Türk basketbolunun son yıllardaki gelişimine değinen eski milli basketbolcu, “En son Türk basketbolunda 4 takımın EuroLeague’de olduğu sezon, 2016-2017 sezonuydu galiba. O zamandan bugüne 2 takım EuroLeague’de devam ediyor. Genel olarak Avrupa sahnesindeki takımlarımıza baktığımızda, Banvit yükselişi vardı ama artık takım bizimle beraber değil. Karşıyaka ve Bahçeşehir Koleji sürdürülebilir planlama ve programın içerisinde. Ama Türk basketbolunun içindeki en büyük etkenlerden bir tanesi, kendini kanıtlamak isteyen yabancılar için çok önemli bir pazar. Bunu biz Türk sporcularımız için nasıl yönlendirebiliyoruz, buna odaklanmalıyız. Bahçeşehir ve Beşiktaş’ın bu konuda yatırım yapıyor olması, Galatasaray’ın yatırımlarla beraber ilerleyen döneme farklı bir yol çiziyor olması ve Karşıyaka ile Türk Telekom’un burada rol sahibi olması tabii ki önemli. Ama kulüplerin Avrupa başarısını düşünürken hem finansal sürdürülebilirliği ülkemizde daha yaygın hale getirmek hem de ‘biz sporcu nasıl yetiştiriyoruz, hangi misyonda ve karakterde sporcular yetiştiriyoruz’ şeklinde düşünüyor olmak aslında bir dengesizlik oluşturuyor. Orada bir denge bulmak gerektiğini düşünüyorum. Ama bu dengeyi bulmak da kolay değil” diye konuştu.
“Çekişmeli bir maç olsun”
EuroLeague Final Four’da Fenerbahçe ile Başantrenör Ergin Ataman’ın çalıştırdığı Yunanistan temsilcisi Panathinaikos arasında oynanacak müsabakaya dair beklentilerinin sorulması üzerine ise Sinan Güler, “Bu sene EuroLeague play-off’larına baktığımızda herhalde en sıkıcı diyebileceğimiz seri, Real Madrid’in serisi oldu. Çok erken şekilde bitti. Ergin abinin (Ataman) bu sene oluşturduğu ortam, takımın sezona başladığı yer, 12 sezondur Final-Four yapmayan bir halde bu noktaya gelmesi, keza Jasikevicius’un takıma katıldıktan sonra Fenerbahçe’nin yaptıkları ortada. Her şeyden önce çekişmeli bir maç olsun” dedi.

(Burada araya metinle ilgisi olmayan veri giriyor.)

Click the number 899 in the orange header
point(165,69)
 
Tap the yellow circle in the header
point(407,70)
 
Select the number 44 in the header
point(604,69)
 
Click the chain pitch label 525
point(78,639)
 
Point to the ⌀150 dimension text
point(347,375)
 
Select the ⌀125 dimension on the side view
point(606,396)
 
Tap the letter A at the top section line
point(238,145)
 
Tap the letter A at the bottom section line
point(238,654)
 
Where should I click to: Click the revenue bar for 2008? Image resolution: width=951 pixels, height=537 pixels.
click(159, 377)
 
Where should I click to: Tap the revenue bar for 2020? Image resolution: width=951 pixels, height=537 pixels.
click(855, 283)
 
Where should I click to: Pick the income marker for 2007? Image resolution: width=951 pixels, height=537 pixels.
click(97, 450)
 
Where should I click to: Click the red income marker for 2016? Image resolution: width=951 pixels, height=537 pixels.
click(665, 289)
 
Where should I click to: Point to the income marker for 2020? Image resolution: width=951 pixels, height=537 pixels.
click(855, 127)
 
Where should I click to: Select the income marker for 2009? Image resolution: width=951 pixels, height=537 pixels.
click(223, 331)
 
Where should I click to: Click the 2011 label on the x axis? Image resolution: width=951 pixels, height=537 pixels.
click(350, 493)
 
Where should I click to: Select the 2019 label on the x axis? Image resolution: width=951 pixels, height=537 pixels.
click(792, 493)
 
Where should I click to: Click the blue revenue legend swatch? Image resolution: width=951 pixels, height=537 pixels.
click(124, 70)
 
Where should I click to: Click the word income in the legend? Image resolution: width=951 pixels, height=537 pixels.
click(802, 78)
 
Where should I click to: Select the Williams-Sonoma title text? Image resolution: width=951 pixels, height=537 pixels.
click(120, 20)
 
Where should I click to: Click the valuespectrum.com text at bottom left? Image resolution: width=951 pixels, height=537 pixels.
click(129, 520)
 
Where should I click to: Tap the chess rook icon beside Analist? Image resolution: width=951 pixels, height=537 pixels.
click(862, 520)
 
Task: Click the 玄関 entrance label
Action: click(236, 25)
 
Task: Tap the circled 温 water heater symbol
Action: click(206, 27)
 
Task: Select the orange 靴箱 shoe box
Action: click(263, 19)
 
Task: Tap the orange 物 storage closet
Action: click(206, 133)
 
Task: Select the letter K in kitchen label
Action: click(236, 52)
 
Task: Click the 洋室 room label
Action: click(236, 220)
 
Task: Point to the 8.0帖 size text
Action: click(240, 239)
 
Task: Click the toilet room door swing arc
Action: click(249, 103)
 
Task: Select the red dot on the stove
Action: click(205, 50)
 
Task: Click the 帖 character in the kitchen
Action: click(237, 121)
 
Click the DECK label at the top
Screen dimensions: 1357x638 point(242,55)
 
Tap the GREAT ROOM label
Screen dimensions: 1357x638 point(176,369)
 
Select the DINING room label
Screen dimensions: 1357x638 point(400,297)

“Ergin Ataman’ın yeri benim için her zaman ayrı”
Son olarak da Başantrenör Ergin Ataman’ın hayatındaki yeri ve öneminden söz eden Güler, şunları söyledi:
“Ergin abinin yeri benim için her zaman ayrı. Bu sporda yapabildiğim her şeyi Ergin abinin sayesinde yaptım. Onunla oyunculuğumda kurduğum, bugün hala sahip olduğum bir ilişkinin olması, basketbolun içerisinde her zaman beni desteklemiş ve bana fırsatlar sunmuş birinin hayatımda olduğunu bilmek çok özel. O yüzden aldığı riskin boyutunu ve bunu yaparken de neler yapılması gerektiğini, bunun sonunu bu kadar hızlı alıyor olmasını görmek çok güzel. Türk basketbolunu antrenörlük seviyesinde de en iyi temsil eden bireylerden bir tanesi.”